前半を0-0で折り返したが、後半立ち上がり4分、しまねMF高畑智也にゴール右隅へ先制点を流し込まれた。
新宿はMF上田康太が正確な長短のパスで攻撃の起点役となり、MF澤井直人が積極的なプレーで好機をつくった。終盤は一方的にボールを支配し、相手ゴールに攻め込んだが、澤井のシュートがゴールポストをたたくなど、得点を奪えなかった。
シュート数は14対7と圧倒したが、しまねGK井上亮太の体を張った堅守が光り、完封負けとなった。
それでも無観客開催だった昨季関東リーグとは打って変わり、この日は2603人の観衆が集まった。多くの拍手は選手たちへの刺激となり、アグレッシブな好プレーが目立った。

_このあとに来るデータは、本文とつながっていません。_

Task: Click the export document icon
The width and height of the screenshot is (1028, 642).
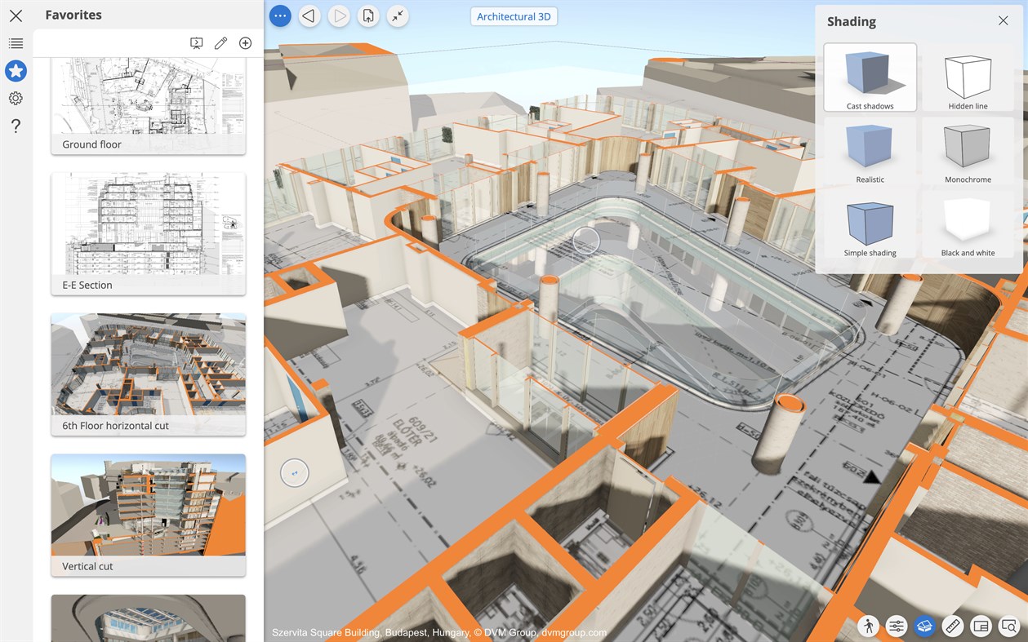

成山一郎監督は「たくさんの拍手をいただいて感謝しています。勝てなかったけど、(初戦の)FC大阪戦ではできなかった自分たちの時間をつくることはできた」と試合内容には一定の手応えをつかんだ様子だった。
名前の通り、大都会新宿をホームとする異色のサッカークラブ。選手全員がビジネスマンとしてフルタイムで働き、その上でサッカーにも全力で打ち込んでいる。練習場所も区営公園という中、志の高いクラブ理念に共感する有力選手たちが集まり、東京都リーグから一気にJFLまで駆け上がった。
これで新宿は開幕から2連敗。次節27日には日本サッカー界の大スター、FWカズ(三浦知良)が所属する鈴鹿ポイントゲッターズとアウェー、三交鈴鹿で対戦する。